Both Shah and Gauthier are seeing a similar trend among their members and clients where the younger generation is stepping into leadership roles within family foundations, finding their voice and focusing on the issues that matter to them the most.

“They are more concerned about environmental work in general and climate change in particular than previous generations,” says Shah.

This was the case for Geoff Burt, CEO of the Consecon Foundation, which works with Canadian charities to solve major climate and biodiversity challenges.

When his investor-philanthropist father, William Burt, died, and a new generation of trustees took the helm, they shifted from literacy grant making to environmental grant making in 2017, the same year Geoff Burt’s daughter was born.

“My wife, who also works at the foundation, and I felt this personal connection to the environment, and what the world is going to be like,” he says. “That definitely influenced us.”

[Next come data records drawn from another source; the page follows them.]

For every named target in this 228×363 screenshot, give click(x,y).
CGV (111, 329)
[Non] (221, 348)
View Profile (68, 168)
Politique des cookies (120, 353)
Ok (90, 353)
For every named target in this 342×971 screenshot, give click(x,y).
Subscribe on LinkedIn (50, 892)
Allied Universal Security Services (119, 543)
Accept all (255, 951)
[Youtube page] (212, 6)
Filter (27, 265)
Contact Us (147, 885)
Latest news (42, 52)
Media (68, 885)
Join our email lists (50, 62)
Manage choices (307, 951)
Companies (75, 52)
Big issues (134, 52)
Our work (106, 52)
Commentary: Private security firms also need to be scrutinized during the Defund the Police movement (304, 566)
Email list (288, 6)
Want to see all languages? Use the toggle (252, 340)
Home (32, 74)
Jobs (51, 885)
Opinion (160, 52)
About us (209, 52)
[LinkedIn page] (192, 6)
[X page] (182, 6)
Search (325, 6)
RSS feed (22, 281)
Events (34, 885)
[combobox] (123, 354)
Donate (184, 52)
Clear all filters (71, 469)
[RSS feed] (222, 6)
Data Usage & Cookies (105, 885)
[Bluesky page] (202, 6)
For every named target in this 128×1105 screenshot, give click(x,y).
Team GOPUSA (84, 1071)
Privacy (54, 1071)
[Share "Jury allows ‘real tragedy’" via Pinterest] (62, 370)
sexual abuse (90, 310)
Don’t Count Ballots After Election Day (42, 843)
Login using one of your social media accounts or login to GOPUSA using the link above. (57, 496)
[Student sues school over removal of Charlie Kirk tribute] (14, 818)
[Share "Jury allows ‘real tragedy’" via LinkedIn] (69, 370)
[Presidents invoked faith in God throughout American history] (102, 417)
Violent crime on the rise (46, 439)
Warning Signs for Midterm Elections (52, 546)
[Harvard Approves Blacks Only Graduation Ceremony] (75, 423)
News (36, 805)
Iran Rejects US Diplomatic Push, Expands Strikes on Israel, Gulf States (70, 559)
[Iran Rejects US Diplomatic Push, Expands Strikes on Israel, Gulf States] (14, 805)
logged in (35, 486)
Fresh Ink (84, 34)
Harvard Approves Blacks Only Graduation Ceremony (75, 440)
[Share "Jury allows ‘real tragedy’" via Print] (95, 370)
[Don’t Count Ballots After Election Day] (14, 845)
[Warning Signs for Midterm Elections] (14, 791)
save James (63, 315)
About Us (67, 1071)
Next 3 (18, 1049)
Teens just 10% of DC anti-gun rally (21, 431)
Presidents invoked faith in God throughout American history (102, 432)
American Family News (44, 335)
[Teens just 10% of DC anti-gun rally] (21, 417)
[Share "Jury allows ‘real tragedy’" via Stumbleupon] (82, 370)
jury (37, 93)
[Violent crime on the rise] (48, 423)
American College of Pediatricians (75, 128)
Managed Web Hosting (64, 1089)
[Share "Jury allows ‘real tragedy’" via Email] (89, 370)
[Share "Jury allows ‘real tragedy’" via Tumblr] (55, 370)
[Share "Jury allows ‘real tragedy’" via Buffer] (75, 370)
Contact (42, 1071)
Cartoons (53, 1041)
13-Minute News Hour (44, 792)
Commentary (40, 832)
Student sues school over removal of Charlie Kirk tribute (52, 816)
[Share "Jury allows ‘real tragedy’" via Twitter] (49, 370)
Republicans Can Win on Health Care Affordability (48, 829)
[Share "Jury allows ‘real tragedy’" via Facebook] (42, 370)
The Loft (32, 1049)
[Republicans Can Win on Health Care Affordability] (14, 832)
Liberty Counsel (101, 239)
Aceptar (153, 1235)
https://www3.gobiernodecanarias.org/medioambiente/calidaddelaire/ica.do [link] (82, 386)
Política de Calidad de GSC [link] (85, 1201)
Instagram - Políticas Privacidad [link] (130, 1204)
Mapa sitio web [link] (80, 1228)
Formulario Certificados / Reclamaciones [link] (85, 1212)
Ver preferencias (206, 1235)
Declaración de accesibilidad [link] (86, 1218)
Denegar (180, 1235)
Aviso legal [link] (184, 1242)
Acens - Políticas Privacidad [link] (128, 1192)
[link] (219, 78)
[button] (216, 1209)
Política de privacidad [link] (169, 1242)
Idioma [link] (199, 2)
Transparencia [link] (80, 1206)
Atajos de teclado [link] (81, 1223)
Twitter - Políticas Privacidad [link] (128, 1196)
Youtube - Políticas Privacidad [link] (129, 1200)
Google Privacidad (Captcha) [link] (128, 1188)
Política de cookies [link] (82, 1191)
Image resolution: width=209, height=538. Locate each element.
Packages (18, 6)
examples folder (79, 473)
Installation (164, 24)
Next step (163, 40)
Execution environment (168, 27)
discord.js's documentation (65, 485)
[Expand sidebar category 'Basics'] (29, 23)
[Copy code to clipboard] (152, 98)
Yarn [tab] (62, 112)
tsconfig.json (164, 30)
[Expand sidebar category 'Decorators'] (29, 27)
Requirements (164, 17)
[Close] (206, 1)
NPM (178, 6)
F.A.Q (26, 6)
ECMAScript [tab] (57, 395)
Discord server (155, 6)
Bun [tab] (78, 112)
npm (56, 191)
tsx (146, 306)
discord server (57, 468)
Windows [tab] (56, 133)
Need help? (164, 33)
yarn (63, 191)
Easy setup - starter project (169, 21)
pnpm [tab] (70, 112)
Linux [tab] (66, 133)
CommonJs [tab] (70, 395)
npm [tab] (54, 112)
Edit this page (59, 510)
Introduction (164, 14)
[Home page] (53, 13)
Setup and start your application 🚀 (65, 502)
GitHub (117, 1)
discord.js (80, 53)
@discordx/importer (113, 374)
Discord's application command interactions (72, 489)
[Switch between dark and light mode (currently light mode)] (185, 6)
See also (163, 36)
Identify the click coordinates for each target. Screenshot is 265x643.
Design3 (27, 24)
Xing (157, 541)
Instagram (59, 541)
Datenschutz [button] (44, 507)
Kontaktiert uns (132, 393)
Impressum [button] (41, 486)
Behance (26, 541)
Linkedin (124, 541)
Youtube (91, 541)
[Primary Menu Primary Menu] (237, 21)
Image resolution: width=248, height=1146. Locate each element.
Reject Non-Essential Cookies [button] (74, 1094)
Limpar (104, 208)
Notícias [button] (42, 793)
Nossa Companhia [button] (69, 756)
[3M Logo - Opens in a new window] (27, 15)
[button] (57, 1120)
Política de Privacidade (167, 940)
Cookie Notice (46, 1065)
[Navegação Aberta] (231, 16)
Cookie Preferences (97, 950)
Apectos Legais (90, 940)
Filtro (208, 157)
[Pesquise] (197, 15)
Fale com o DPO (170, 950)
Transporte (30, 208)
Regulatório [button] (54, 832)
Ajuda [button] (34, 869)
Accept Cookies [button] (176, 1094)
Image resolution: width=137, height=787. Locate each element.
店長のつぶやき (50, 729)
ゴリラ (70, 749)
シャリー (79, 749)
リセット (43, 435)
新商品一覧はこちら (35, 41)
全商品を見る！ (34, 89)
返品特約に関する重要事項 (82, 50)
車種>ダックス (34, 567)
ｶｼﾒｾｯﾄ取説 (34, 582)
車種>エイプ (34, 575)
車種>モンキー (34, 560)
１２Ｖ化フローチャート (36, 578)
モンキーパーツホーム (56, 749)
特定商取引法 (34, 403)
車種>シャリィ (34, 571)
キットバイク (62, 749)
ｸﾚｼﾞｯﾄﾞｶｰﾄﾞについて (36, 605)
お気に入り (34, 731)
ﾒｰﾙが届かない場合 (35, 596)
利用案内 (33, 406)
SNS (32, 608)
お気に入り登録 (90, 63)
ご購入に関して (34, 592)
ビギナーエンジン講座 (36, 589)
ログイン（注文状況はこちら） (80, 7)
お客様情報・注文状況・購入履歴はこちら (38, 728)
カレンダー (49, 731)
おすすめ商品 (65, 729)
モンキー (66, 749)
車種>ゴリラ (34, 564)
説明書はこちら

Consecon Foundation invests in technologies to develop alternative food proteins and remove carbon from the atmosphere. Inspired by the original Climate Champions announcement in November, Burt joined the Lawton Foundation as a Climate Champion, committing $3 million to the campaign. The money will largely support research into nuclear energy. “Our thinking is there will be large investments in infrastructure in this space,” Burt adds. “We are modeling where nuclear energy can fit into the overall energy mix, and what the risks might be to help demonstrate the best path forward to maximize impact and make sure these projects have the best chance to succeed.”